Any particular funds I should pay attention to? I'd like to invest across at least 2 or 3 different funds. 
Is it a bad idea to put all cash into the one company?


----------



## LDFerguson (21 Feb 2008)

Just to be clear www.investandsave.ie is an execution-only service offering an Eagle Star savings and investment policy on exclusive terms, i.e. substantially better charging structure than going directly to Eagle Star or anywhere else.  Customers purchase an Eagle Star policy through this service and all administration, fund management, collection of Direct Debits etc., is done by Eagle Star.  

I have no connection with www.investandsave.ie although I do know the owner of the business.


----------



## flavo (21 Feb 2008)

Hi Dman,



Dman said:


> However I was looking at a previous post


 
I looked for the post you refered to in your oringinal post but could not find it, can you post the link?

Thank you.


----------



## ClubMan (21 Feb 2008)

www.investandsave.ie says [broken link removed] _"Charges: Very Simple - there is only a 1% annual management charge ..."_ but then [broken link removed] it also lists an _"early encashment charge"_ of €20 and a _"fund switching charge" _of €20 (for the 5th and subsequent switch in any one year). This is misleading and I can't see what, if any, minimum term applies after which this early encashment charge no longer applies.


----------



## Dman (21 Feb 2008)

Hi 
Sorry I'm not sure how I insert the 'Comparision pdf' I'm speaking about.
You can see it on the Investandsave.ie website.  

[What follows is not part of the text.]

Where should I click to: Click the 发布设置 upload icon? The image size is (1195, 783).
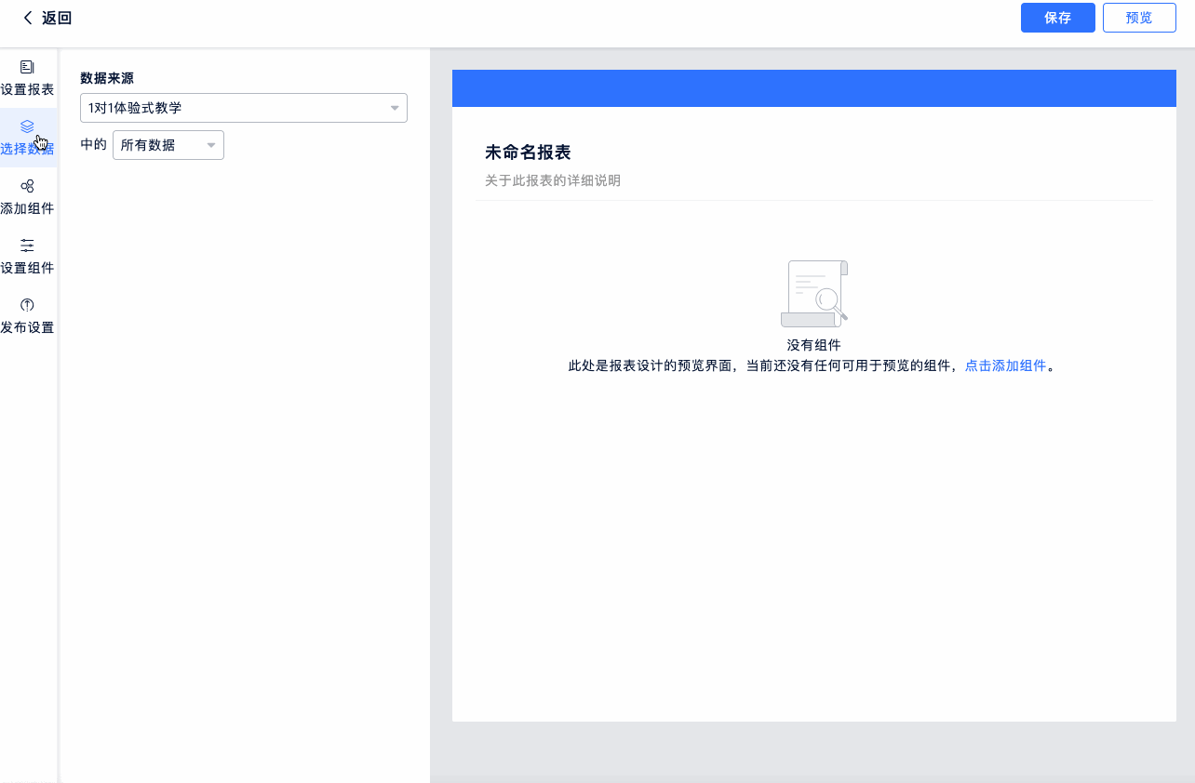coord(27,305)
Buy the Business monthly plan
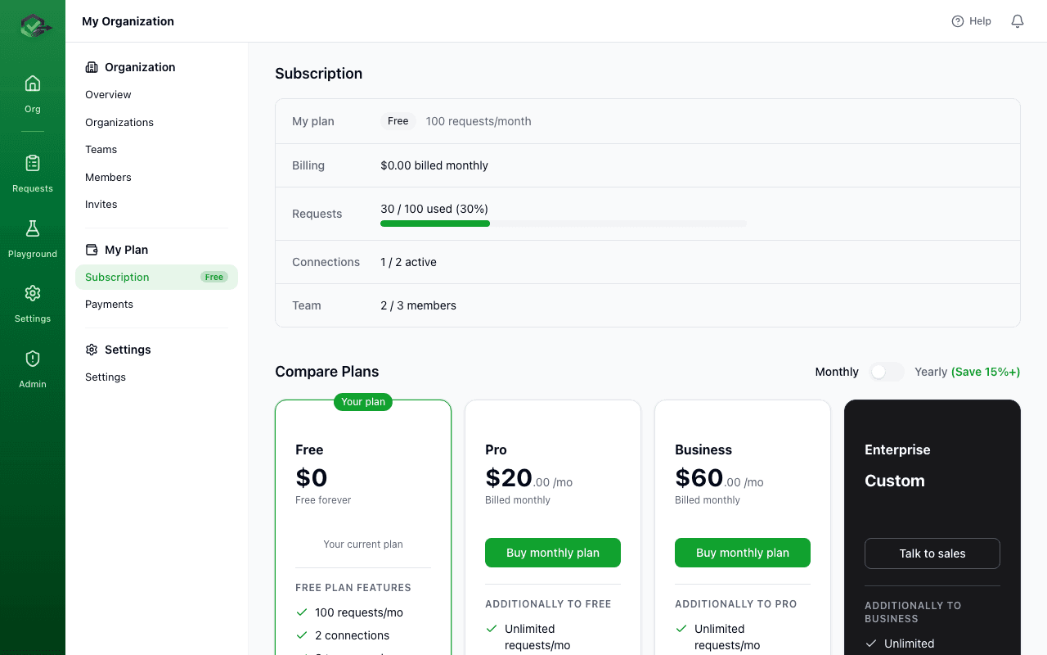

Yes I see they charge you after the 4th Fund switch yearly, however I'm not planning on making more than 4 fund switches a year. 
Re the early encashment fee of €20. 
Does that mean you are charged €20 when you encash you policy either Fully or Partially? So every time you want to take money out of your policy you are charged €20?


----------



## ClubMan (21 Feb 2008)

Dman said:


> Hi
> Sorry I'm not sure how I insert the 'Comparision pdf' I'm speaking about.
> You can see it on the Investandsave.ie website.


Do you mean [broken link removed] or some _PDF _file?


Dman said:


> Re the early encashment fee of €20.
> Does that mean you are charged €20 when you encash you policy either Fully or Partially? So every time you want to take money out of your policy you are charged €20?


No idea and I can't see anything on the site that explains. That was my point!


----------



## LDFerguson (21 Feb 2008)

See also this thread, where the charges have been discussed on Askaboutmoney.


----------



## Dman (21 Feb 2008)

That's for your replies. 
I'm sorry if I'm breaking any rules here but I think I'm permitted to discuss funds rather than a particular share. 
If not please disreguard me question. 

Is there any particular funds that Invest&Save(Eagle star) offer that you would recommend? Or any ones that you would keep away from?

I'm open to risk (within reason) and I'm not in any rush for the money e.g. I see this as a long term investment - 5 - 15yrs. 

I'm personally thinking about a split of 
25% - 5*5 Global 
25% Earth Resources. 
50% Diverisfied Assets. 

Does this seem like a reasonable portfolio?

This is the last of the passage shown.